Her sabah gazetemi açıyorum, her sabah moralim, asabım, dengem bozuluyor..
Hayır!.. Sandığınız gibi değil.. Bu ülkede bir türlü hükümet kurulamıyor, hem de hükümete en ihtiyaç olan günlerde.. O değil..
Doğudan durmadan ağlayan annelerin haberleri geliyor. Durmadan şehit haberleri okuyor, tabut resimleri görüyoruz. O da değil..
Doğu Anadolu'da bazı kasabalarda yönetimi terör örgütü PKK ele geçirmiş sanki.. Öyle görüntüler var.. O da değil..
Bunlar günümüzde her ülkenin başına gelebilecek şeyler..
Hükümetsiz de kalabilirsin.. Terör baskısına da uğrayabilirsin.. Ama umudunu yok etmez, çözümü beklersin. Çözülür de.. Çünkü, hükümet olmasa da, terör bastırsa, eylem üstüne eylem yapsa da, sen bir "devlet"in varlığını görür, bilir, hissedersin. Devletin olduğu yerde, geri kalan her şey tıkır tıkır yürür.. Çözüme de ulaşılır..
Beni yıkan, beni umutsuzluğa sürükleyen, beni "Devlet nerde" diye isyan ettiren haberler birinci değil, üçüncü sayfalarda..
Ve bu sayfalardaki haberler de kimsenin umurunda değil..
Bakın dün sabahın üçüncü sayfa haberine..
"Tarlaya mevsimlik işçi taşıyan açık kamyonun arka kapağı açılınca, yola düşen iki "İnsan" ölmüş.. Biri 16 yaşında.. Hayatının baharını dahi yaşamamış bir fidan, okul parasını çıkarmak için 10 lira yevmiye ile tarlaya gidiyor açık kamyonla..
Hatırlıyorsunuz değil mi?.
Daha dün, birinci sayfalarda manşet değil miydi, açık kamyonda hayvan gibi taşındıkları sırada kaza geçirip ölen onlarca insanımız.. Bizim için ölen insan önemli değil.

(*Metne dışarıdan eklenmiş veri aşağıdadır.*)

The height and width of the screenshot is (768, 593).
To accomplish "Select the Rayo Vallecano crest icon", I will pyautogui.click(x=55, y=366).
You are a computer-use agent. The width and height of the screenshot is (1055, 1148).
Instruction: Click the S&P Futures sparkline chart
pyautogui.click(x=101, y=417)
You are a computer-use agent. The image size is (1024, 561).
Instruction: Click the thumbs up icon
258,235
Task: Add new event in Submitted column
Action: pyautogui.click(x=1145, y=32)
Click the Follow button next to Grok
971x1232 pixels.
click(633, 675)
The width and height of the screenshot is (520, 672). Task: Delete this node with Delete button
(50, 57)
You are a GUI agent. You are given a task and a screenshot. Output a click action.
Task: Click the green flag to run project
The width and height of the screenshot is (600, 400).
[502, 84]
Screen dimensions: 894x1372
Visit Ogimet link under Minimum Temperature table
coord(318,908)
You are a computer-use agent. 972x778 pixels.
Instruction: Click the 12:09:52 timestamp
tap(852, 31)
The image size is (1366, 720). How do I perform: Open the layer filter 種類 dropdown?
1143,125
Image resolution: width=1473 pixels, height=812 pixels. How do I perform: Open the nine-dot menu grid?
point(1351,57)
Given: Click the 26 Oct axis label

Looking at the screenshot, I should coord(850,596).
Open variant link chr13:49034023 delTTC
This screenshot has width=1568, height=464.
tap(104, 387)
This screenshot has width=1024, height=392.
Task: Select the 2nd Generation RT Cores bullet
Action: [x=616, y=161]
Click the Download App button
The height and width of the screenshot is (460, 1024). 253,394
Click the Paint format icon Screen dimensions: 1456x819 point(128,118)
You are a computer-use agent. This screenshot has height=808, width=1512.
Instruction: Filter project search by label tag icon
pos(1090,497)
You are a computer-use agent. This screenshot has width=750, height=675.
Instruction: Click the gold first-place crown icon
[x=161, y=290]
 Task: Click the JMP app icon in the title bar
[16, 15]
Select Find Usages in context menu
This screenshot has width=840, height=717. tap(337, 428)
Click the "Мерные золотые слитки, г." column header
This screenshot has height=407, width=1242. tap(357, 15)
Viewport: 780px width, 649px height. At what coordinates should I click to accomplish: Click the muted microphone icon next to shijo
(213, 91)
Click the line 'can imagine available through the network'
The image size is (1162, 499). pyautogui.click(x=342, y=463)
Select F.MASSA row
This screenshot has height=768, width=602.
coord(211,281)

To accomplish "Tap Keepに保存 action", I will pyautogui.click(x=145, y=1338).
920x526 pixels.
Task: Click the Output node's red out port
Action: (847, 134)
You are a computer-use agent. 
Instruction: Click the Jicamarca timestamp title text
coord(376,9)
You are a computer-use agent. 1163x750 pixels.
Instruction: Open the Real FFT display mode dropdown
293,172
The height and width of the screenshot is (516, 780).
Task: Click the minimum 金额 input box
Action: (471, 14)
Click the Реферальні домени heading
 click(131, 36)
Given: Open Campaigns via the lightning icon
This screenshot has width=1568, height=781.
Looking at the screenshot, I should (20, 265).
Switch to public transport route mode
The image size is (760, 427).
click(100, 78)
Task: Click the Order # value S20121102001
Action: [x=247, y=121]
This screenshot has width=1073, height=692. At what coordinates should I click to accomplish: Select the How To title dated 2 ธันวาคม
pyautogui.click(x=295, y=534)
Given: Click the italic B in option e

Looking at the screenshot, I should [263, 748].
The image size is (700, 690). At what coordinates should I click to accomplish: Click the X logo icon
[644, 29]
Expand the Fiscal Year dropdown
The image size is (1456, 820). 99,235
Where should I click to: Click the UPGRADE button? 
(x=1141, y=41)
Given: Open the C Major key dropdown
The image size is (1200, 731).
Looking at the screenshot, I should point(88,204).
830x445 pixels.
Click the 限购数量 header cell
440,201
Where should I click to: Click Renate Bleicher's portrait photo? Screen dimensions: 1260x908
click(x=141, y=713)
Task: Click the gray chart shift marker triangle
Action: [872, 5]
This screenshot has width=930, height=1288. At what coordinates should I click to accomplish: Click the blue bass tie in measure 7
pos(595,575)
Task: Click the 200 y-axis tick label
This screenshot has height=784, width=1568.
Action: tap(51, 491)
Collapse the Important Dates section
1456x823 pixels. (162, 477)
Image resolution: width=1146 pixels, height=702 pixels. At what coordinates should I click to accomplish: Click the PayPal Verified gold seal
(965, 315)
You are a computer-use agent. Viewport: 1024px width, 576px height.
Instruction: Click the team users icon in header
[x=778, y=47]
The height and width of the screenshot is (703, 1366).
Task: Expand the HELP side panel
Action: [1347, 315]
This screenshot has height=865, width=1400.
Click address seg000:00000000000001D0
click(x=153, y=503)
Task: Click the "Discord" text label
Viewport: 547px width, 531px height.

Rakam önemli.. Ölen sayısı büyük diye kıyametleri kopardık, sonra balık hafızamız anında unuttu. İşte tıpkısının ayni bir kaza.. Ayni sömürü düzeninin ve ayni "Devlet umursamazlığı"nın ürünü.. Ders de alınmamış, ibret de.. Kamyonlar hala, tarlalara hayvan gibi insan taşıyorlar ve devlet bakıyor.. Medya susuyor..
Geçen hafta, bir başka insanlık dramı vardı.. Evlerini terketmek zorunda kalıp, yaşamak, yaşayabilmek umudu ile, Avrupa'ya kaçmak isteyenleri dolandıran, ellerinde avuçlarında ne varsa alacak mafya organizasyonları düzen "Kaçırma" şirketleri, 18 kişilik minibüse 40 kişi doldurmuşlar..
Kaza.. 29 ölü..
Tamam.. Kaza trafiğin fıtratında var.. Ama içine 40 kişi sardalye gibi tıkılmış 18 kişilik minibüs, tam dört ilin sınırından geçmiş.. Bu dört ilin bir tanesinde trafik polisi, jandarma kontrolü yapılmaz mı?. "Bu ne rezillik" denmez mi?.
Açık kamyonda insan öldürmek bu ülkede.. 18 kişilik minibüse 40 kişi doldurup katliam yapmak bu ülkede..
Pervasızca çıkıyorlar trafiğe bu rezil halde.. Çünkü biliyorlar ki, onları yakalayacak, cezalandıracak "Devlet" yok..
Y- O- K!..
Şirnak'taki terörle, Burdur'daki trafik lagarlığının ne alakası var?.
Şu alakası var..
İkisinin de kökeni ayni..
Bir ülkede devlet olmazsa, herkes kendi dalında terörist olur..
Kimi direksiyona oturur, yollarda, kimi kaleşi alır dağlarda terör estirir.
Ölen ölür, kalan sağlar bizimdir!.
İyi uykular, tatlı rüyalar benim medyam..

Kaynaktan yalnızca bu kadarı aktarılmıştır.